*DESCRIPTION OF THE TASK*. Complete, exact copies of all entries are needed.

(GIVEN RECORDS begins)

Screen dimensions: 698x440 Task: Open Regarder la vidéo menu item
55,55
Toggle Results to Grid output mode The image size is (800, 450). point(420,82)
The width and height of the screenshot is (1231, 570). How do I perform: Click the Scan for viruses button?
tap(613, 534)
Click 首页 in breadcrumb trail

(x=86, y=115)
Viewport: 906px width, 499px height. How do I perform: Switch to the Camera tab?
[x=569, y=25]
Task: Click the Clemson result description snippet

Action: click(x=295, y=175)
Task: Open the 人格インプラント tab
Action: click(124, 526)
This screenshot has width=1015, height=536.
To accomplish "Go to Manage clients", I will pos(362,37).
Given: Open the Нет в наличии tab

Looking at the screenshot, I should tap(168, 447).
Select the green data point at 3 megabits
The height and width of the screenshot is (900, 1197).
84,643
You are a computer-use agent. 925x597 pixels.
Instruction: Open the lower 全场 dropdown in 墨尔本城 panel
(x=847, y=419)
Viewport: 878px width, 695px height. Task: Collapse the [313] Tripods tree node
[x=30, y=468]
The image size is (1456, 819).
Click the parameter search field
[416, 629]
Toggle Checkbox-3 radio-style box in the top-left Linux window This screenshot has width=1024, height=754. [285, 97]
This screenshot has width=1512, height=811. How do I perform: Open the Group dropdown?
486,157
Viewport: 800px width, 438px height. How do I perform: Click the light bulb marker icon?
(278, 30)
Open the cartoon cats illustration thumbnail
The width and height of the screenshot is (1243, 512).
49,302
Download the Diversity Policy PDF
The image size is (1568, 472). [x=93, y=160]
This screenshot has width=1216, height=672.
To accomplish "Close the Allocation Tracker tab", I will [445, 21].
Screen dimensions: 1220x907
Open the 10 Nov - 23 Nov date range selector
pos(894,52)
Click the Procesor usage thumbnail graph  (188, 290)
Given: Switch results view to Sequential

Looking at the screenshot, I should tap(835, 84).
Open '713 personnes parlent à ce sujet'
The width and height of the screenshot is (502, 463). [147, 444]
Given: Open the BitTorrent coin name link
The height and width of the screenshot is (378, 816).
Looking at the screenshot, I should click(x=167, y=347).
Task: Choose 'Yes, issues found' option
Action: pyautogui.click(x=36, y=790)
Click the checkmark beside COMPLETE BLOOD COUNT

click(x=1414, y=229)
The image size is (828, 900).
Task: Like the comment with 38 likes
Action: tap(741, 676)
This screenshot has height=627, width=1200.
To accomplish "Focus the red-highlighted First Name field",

(GIVEN RECORDS ends)

*WRITTEN RESPONSE*.
Screen dimensions: 698x440 Task: Open Regarder la vidéo menu item
55,55
Toggle Results to Grid output mode The image size is (800, 450). point(420,82)
The width and height of the screenshot is (1231, 570). How do I perform: Click the Scan for viruses button?
tap(613, 534)
Click 首页 in breadcrumb trail

(x=86, y=115)
Viewport: 906px width, 499px height. How do I perform: Switch to the Camera tab?
[x=569, y=25]
Task: Click the Clemson result description snippet

Action: click(x=295, y=175)
Task: Open the 人格インプラント tab
Action: click(124, 526)
This screenshot has width=1015, height=536.
To accomplish "Go to Manage clients", I will pos(362,37).
Given: Open the Нет в наличии tab

Looking at the screenshot, I should tap(168, 447).
Select the green data point at 3 megabits
The height and width of the screenshot is (900, 1197).
84,643
You are a computer-use agent. 925x597 pixels.
Instruction: Open the lower 全场 dropdown in 墨尔本城 panel
(x=847, y=419)
Viewport: 878px width, 695px height. Task: Collapse the [313] Tripods tree node
[x=30, y=468]
The image size is (1456, 819).
Click the parameter search field
[416, 629]
Toggle Checkbox-3 radio-style box in the top-left Linux window This screenshot has width=1024, height=754. [285, 97]
This screenshot has width=1512, height=811. How do I perform: Open the Group dropdown?
486,157
Viewport: 800px width, 438px height. How do I perform: Click the light bulb marker icon?
(278, 30)
Open the cartoon cats illustration thumbnail
The width and height of the screenshot is (1243, 512).
49,302
Download the Diversity Policy PDF
The image size is (1568, 472). [x=93, y=160]
This screenshot has width=1216, height=672.
To accomplish "Close the Allocation Tracker tab", I will [445, 21].
Screen dimensions: 1220x907
Open the 10 Nov - 23 Nov date range selector
pos(894,52)
Click the Procesor usage thumbnail graph  (188, 290)
Given: Switch results view to Sequential

Looking at the screenshot, I should tap(835, 84).
Open '713 personnes parlent à ce sujet'
The width and height of the screenshot is (502, 463). [147, 444]
Given: Open the BitTorrent coin name link
The height and width of the screenshot is (378, 816).
Looking at the screenshot, I should click(x=167, y=347).
Task: Choose 'Yes, issues found' option
Action: pyautogui.click(x=36, y=790)
Click the checkmark beside COMPLETE BLOOD COUNT

click(x=1414, y=229)
The image size is (828, 900).
Task: Like the comment with 38 likes
Action: tap(741, 676)
This screenshot has height=627, width=1200.
To accomplish "Focus the red-highlighted First Name field",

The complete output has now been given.